One thing was for sure. If any of the things he talked about at the loft meet were ever going to get done, it was certain that he would have to take a large hand in the work, and he wasn't sure he wanted to spend that kind of time in the East. His brothers and sisters in San Francisco had told him the West Coast was clear for him to return, and he was anxious to get back there and continue the work he started. But Natural Suzanne, Fyllis, the Hun and a new poetic plum of a woman named Lacey Pines, who joined in the Free Food activity of the San Francisco Diggers a month before, were all on their way to New York, and so Emmett decided to wait for them before going back. Until then he continued to immerse himself in the neighborhood, working with the action groups and offering the advice of his experience.

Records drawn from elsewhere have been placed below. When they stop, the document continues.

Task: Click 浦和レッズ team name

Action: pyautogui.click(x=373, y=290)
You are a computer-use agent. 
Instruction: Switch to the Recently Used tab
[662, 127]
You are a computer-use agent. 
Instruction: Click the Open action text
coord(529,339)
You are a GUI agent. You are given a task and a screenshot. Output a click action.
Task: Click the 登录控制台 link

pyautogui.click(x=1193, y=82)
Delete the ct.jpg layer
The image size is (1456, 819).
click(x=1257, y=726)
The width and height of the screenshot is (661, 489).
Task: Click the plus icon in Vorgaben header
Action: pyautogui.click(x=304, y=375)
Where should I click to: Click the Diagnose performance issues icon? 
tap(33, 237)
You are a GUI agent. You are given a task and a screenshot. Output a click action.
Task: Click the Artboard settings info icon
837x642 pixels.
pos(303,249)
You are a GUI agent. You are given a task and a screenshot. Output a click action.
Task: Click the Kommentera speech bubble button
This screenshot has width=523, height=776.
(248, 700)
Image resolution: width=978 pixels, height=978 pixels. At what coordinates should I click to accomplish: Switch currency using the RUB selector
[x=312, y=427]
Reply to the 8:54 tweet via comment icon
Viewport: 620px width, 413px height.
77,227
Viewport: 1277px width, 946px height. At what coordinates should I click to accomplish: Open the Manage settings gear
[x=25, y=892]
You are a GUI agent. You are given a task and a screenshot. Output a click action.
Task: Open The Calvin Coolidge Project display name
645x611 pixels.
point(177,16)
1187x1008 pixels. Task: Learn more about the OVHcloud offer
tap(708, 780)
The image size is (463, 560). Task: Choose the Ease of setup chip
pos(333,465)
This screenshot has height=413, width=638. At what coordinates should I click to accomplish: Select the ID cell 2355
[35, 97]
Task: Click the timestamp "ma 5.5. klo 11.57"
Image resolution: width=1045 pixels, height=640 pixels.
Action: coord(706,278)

The one thing Emmett really wanted to accomplish on the streets of the Lower East Side was their cleaning. He felt that if all the garbage and abandoned cars could be removed from the alleys and vacant lots of the neighborhood by late spring, the community would have a better chance of making it happen during the summer. The East Village artists could construct playgrounds for the kids in the empty lots and the hippies could organize block parties and street fairs on the weekends. After their streets had been cleaned, the black and Puerto Rican residents would be put in the position of keeping them that way and defending against persons from other blocks dumping their refuse there. When the whole area was completely cleaned up, Emmett felt it would breed a community spirit and lay the foundation for the solidarity needed for more community action.

Everyone with whom he talked about it agreed that the removal of garbage from the area and a general cleaning of the neighborhood was the first major service that had to be completed before the people would respect or see any value in forming a coalition among all the community groups. It was the kind of action that would make the advantages of joining forces obvious and would be accepted as totally neutral since it benefited everyone equally. But how do you get rid of years of waste, tons of heavy-duty debris from the nearly one hundred separate streets which make up the neighbor [end page 332]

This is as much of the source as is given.